# [SOLVED] Modern Warfare 2 DirectX encountered an unrecoverable error



## peek (Feb 14, 2011)

Well, I just got Modern Warfare 2, and when I was downloading the game over night (the download was like 11 hours lol). I got this error "DirectX encountered an unrecoverable error. check the read me for possible solutions"

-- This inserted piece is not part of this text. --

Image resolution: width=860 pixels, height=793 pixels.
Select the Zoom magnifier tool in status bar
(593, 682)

Could anyone help me with troubleshooting this problem?

Specs that I know:

Graphic Card: NVIDIA GeForce 8500 GT

Processor: Intel(R) Dual 2 1.86 GHz (Something like that, I'm not sure because I'm at school)

RAM: 1059 MB of RAM


----------



## Ninjaboi (Dec 27, 2010)

*Re: Modern Warfare 2 DirectX encountered an unrecoverable error*



> OS: Microsoft Windows XP, Windows Vista and Windows 7 (Windows 95/98/ME/2000 are unsupported)
> Processor: Intel Pentium 4 3.2 GHz or AMD Athlon 64 3200+ processor or better supported
> Memory: 1 GB RAM
> Graphics: 256 MB NVIDIA GeForce 6600GT or better or ATI Radeon 1600XT or better
> ...


That is the system requirements for MW2. So far all I see that could be the problem is either:

- Processor does not meet requirements.
- System user restrictions prevent you from playing the game.

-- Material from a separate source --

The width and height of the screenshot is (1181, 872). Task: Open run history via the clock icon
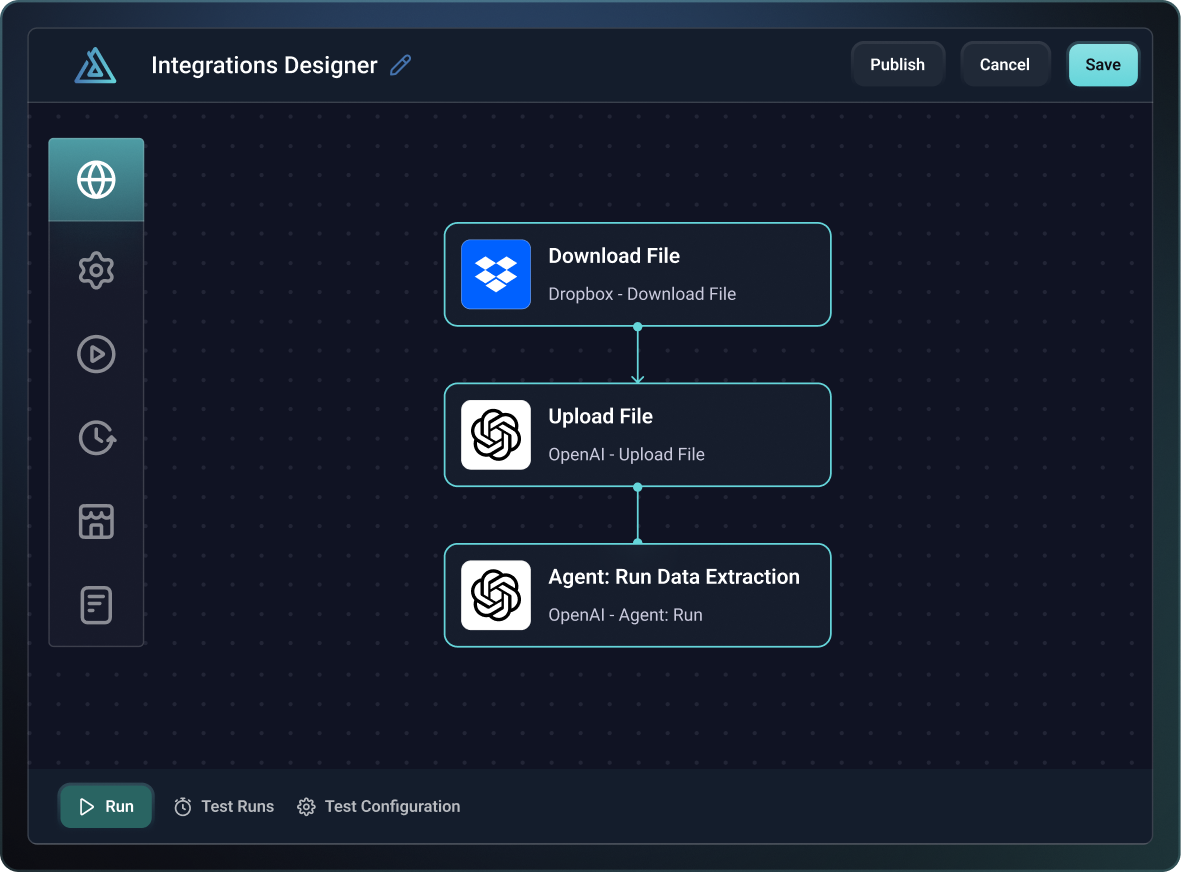96,437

Since your at school, restrictions on your account are very possible. As for the processor, you'll have to talk with your IT administrator or whoever manages the computers at your school to see if your allowed to either use one that meets the requirements, or if you can upgrade the processor to meet it.


----------



## peek (Feb 14, 2011)

*Re: Modern Warfare 2 DirectX encountered an unrecoverable error*



Ninjaboi said:


> That is the system requirements for MW2. So far all I see that could be the problem is either:
> 
> - Processor does not meet requirements.
> - System user restrictions prevent you from playing the game.
> ...


I'm not talking about playing at the school, lol. How can I change the settings to where I can play before downloading it?


----------



## RockmasteR (Aug 10, 2007)

*Re: Modern Warfare 2 DirectX encountered an unrecoverable error*

Hello peek and welcome to TSF
can you please tell where you downloaded the game from?


----------



## Ninjaboi (Dec 27, 2010)

*Re: Modern Warfare 2 DirectX encountered an unrecoverable error*

Yes, we have to ensure that this is not an illegal piracy act. Who/where is the vendor or website that provided the purchase as well as the download of the game?


----------



## peek (Feb 14, 2011)

*Re: Modern Warfare 2 DirectX encountered an unrecoverable error*

I got the game to work all I did was launch the game and installed the two steps and it worked. no lag no crashes. 

I downloaded this game from steam after I purchased it.


----------



## Ninjaboi (Dec 27, 2010)

*Re: Modern Warfare 2 DirectX encountered an unrecoverable error*

Ah, glad it works for you now.


----------